U035

Biphasic Calcium Response to Rhabdomyolysis.

Nina Wietek, Demelza Vinnicombe, Gemma Hopkins, Alex Sumption, Roaa Al-Bedaery, Rabia Topan, Sagen Zac-Varghese, Stephen Robinson, Jeremy Cox

Abstract:

A 27 year old female was brought in by ambulance with collapse. Prior to admission she had felt unwell and the previous day developed nausea, vomiting and rigors. Immediately following arrival in A&E, she had a PEA arrest and CPR was started. Her blood gas at the time of arrest revealed low ionised calcium (0.78 mmol/L) and she was given 30 mmol calcium chloride.

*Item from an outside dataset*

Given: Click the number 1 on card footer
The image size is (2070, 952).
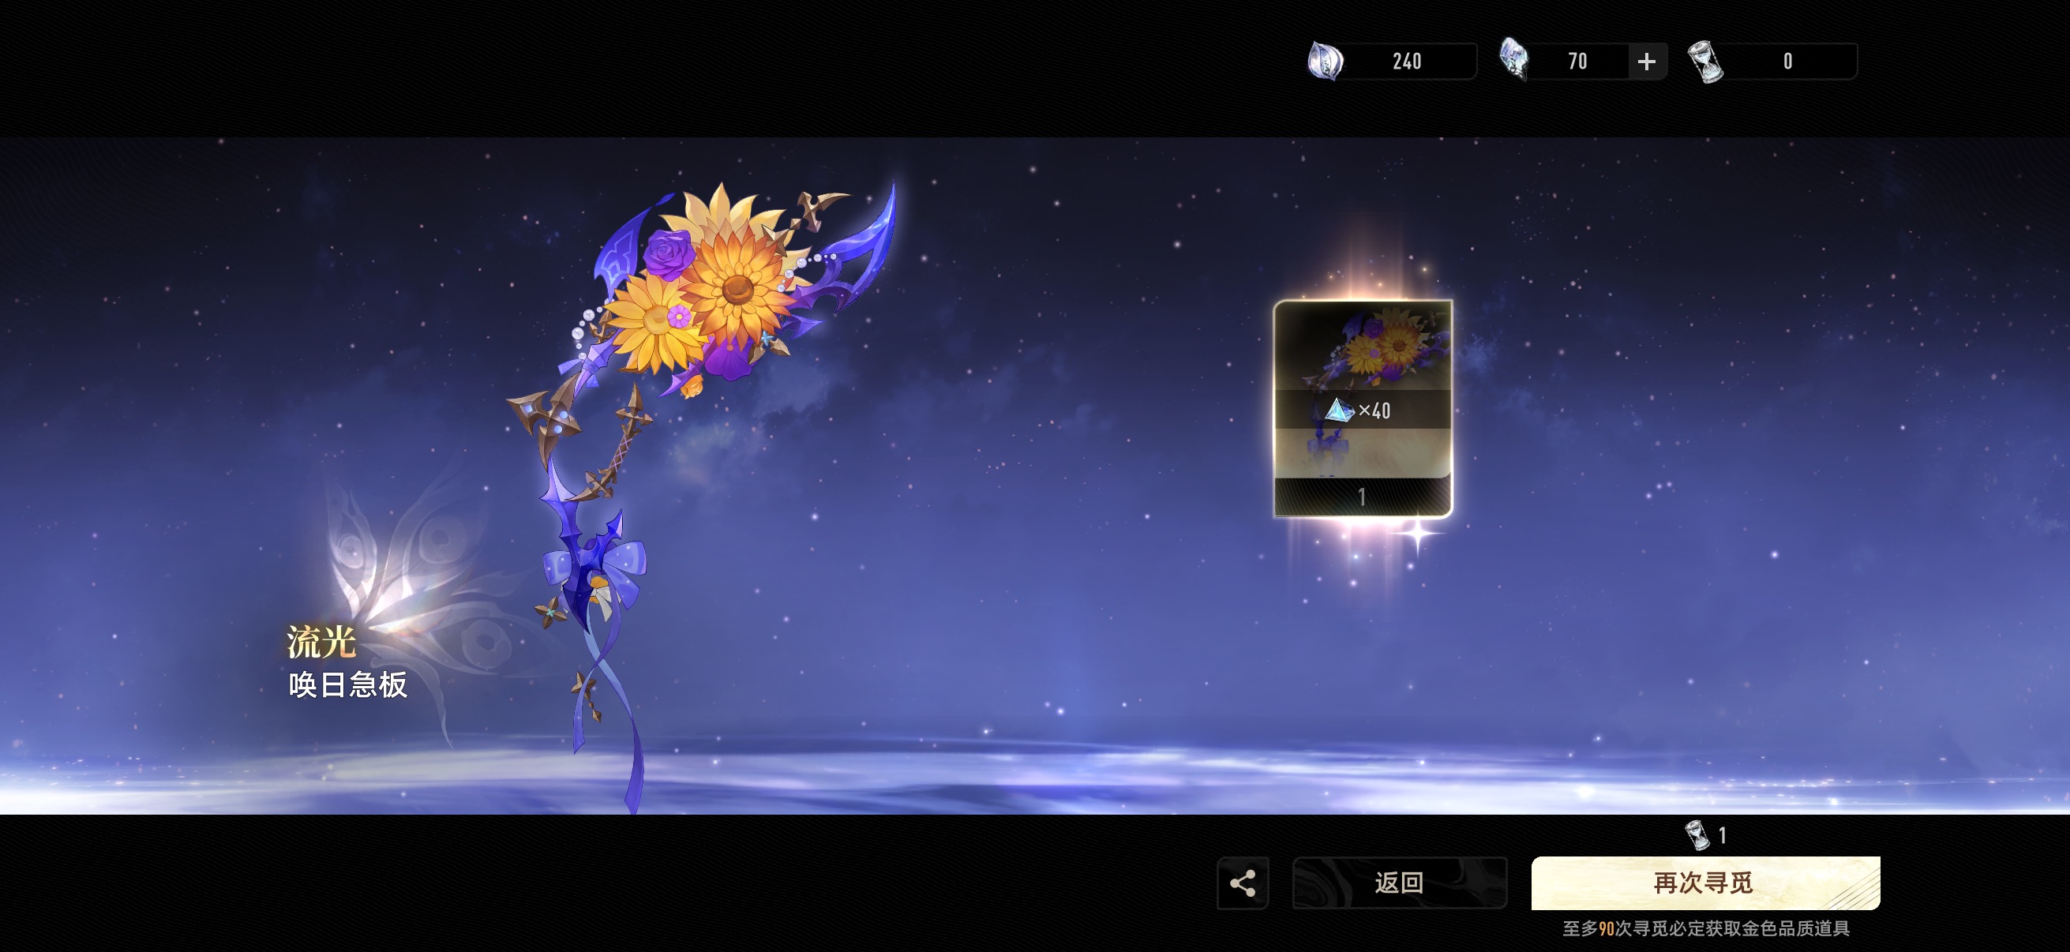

Following return of spontaneous circulation she was intubated and transferred to ITU. She developed acute kidney injury secondary to rhabdomyolysis and was anuric requiring haemofiltration. She remained on ITU for three weeks and was stepped down to the wards with a tracheostomy.

She was referred to the endocrine team at this time for investigation of hypercalcaemia. It was noted that following the hypocalcaemia on admission, the calcium levels had steadily risen over the three week period to a peak of 3.4. Her phosphate level fluctuated, however, was always on the high normal side. Further investigations revealed a normal serum ACE, a non-reactive Elispot test for TB, low vitamin D levels and, a low PTH. Her calcium remained high for 10 days and was unresponsive to aggressive fluid administration.

It was suspected that the biphasic changes in calcium were caused by rhabdomyolysis induced AKI. During the oliguric phase, hypocalcaemia and hyperphosphataemia were seen. This occurs due to calcium influx into damaged muscle. The initial muscle injury acts as a nidus for calcium deposition and this process is accelerated by hyperphosphataemia. Following this, during the diuretic phase, there was marked hypercalcaemia. This develops as a result of secondary hyperparathyroidism and the extrusion of calcium from recovering muscle cells.

Learning points:

1. Fluctuations in calcium levels following trauma are often missed and should be actively sought

2. Treatment of hypocalcaemia during the oliguric phase can be problematic and may lead to an exaggerated second phase.

3. Hypercalcaemia is usually treated with rehydration only. However, in this case of rhabdomyolysis induced hypercalcaemia, fluid diuresis was insufficient and IV bisphosphonates had been used. It is recommended that an endocrine opinion is sought early in the course of such patients.